Preconceito com o aparelho auditivo

O aparelho auditivo, para muitos, ainda é visto como um símbolo de envelhecimento ou incapacidade. Isso gera resistência, principalmente entre adultos mais jovens ou idosos ativos que não querem parecer “velhos” ou “doentes”. Em uma sociedade que valoriza a aparência e o desempenho, admitir uma limitação, mesmo que comum, pode ser vivido como sinal de fraqueza.

Esse preconceito, muitas vezes, é alimentado por falta de representatividade positiva. Diferente dos óculos, que se tornaram acessórios de moda e são aceitos socialmente, o aparelho auditivo ainda é pouco mostrado na mídia, raramente visto em personagens de filmes ou em campanhas publicitárias de forma natural ou atrativa. Isso reforça a ideia de que ele deve ser disfarçado ou escondido — um acessório “feio” ou “estranho”.

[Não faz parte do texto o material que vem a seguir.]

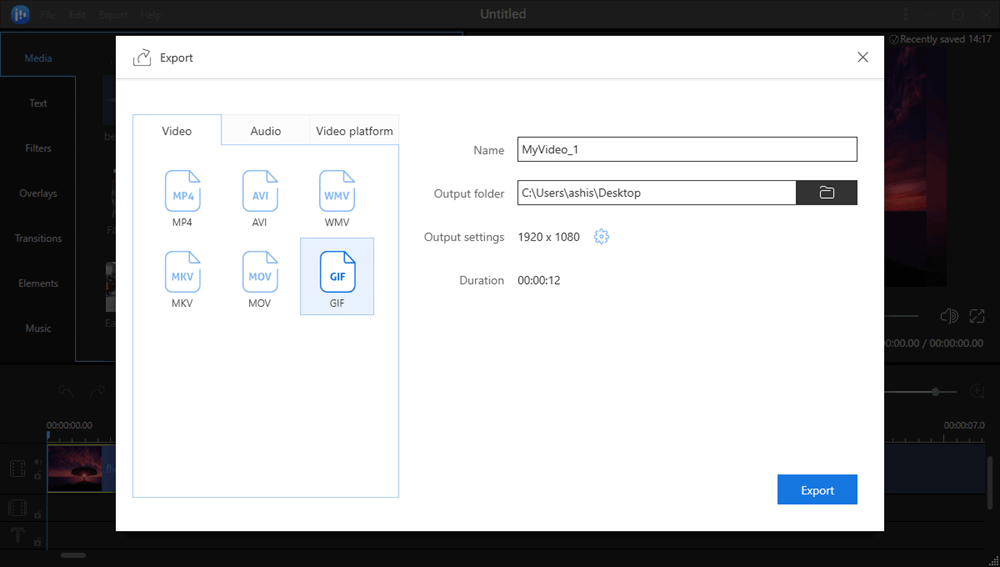Adjust the timeline zoom slider

click(935, 392)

Além disso, muitos têm medo de chamar a atenção ou de parecerem diferentes. Em vez de verem o aparelho como um instrumento de autonomia, veem como um sinal de fragilidade. Isso leva muitos a preferirem conviver com a dificuldade auditiva a aceitar o tratamento disponível.

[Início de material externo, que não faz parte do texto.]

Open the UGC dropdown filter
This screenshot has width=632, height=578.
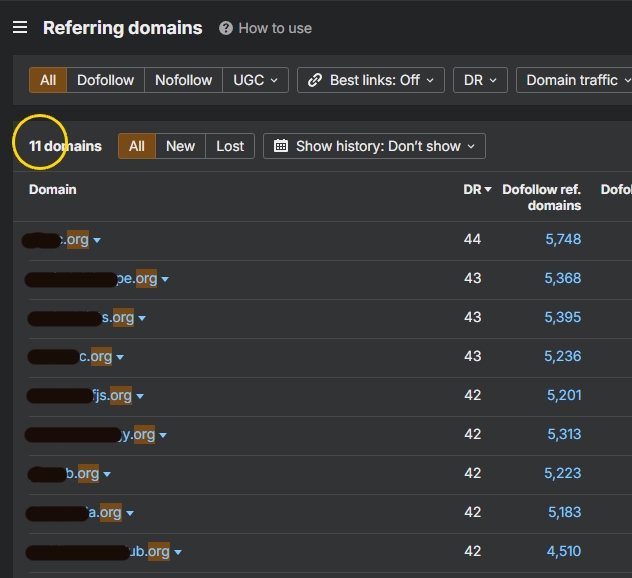point(256,80)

Consequências de não usar o aparelho auditivo

Negar o uso de aparelhos auditivos por vergonha tem consequências significativas. Em primeiro lugar, priva o indivíduo de uma vida mais plena e ativa. A audição é um dos principais canais de comunicação e percepção do mundo. Sem ela, é como viver com parte dos sentidos comprometidos.

Em segundo lugar, estudos mostram que a perda auditiva não tratada está associada ao declínio cognitivo mais rápido, ao aumento do risco de demência e à depressão. A falta de estímulo auditivo constante pode levar o cérebro a perder agilidade no processamento de informações, afetando a memória e outras funções cognitivas.

Socialmente, a pessoa com perda auditiva que não usa aparelho tende a se isolar. Conversas tornam-se cansativas, frustrantes e constrangedoras. Há quem finja entender para evitar parecer “burro” ou “distraído”, o que só aumenta o desconforto e a sensação de exclusão.

Como superar a vergonha

Superar a vergonha de usar aparelho auditivo começa com a conscientização. Assim como utilizamos óculos para corrigir a visão, o aparelho auditivo é uma ferramenta para restaurar a audição — e não há nada de errado ou vergonhoso nisso. O verdadeiro problema não é usar o aparelho, mas negar-se a ouvir bem.

Nos últimos anos, os aparelhos auditivos evoluíram significativamente. Eles estão cada vez mais discretos, modernos, com melhor qualidade de som, conectividade, controle via aplicativo e design mais elegante. Muitos modelos são praticamente invisíveis quando usados, o que ajuda a reduzir o estigma visual. Mas, mais importante que a estética é o ganho em liberdade, autonomia e bem-estar que eles proporcionam.

A importância do apoio de profissionais

É fundamental também contar com o apoio de profissionais da saúde auditiva, como otorrinolaringologistas e fonoaudiólogos, que podem orientar a escolha do aparelho ideal e acompanhar a programação e adaptação. O processo exige paciência, pois o cérebro precisa reaprender a processar sons. No entanto, com orientação adequada e perseverança, os benefícios superam qualquer desconforto inicial.

A aceitação do aparelho auditivo também depende do ambiente ao redor. Familiares, amigos e colegas de trabalho devem ser agentes de apoio e não de julgamento. Comentários maldosos, risadas ou críticas podem reforçar o sentimento de vergonha e afastar ainda mais a pessoa do tratamento.

Promover conversas abertas sobre saúde auditiva, mostrar exemplos positivos e normalizar o uso de aparelhos são atitudes simples, mas poderosas. Assim como lutamos para acabar com preconceitos sobre deficiências visuais, físicas e mentais, precisamos ampliar nossa visão sobre a surdez e o uso de dispositivos auditivos.

Escutar mal é um desafio real, que afeta a qualidade de vida, a saúde emocional e a conexão com o mundo. Ter vergonha de usar aparelho auditivo é compreensível diante de um contexto social que ainda carrega estigmas.

No entanto, é necessário transformar essa visão. Usar um aparelho auditivo é um ato de coragem, de autocuidado e de valorização da vida. Superar a vergonha é abrir os ouvidos novamente para as conversas, os sons, as risadas — e para tudo aquilo que nos faz humanos.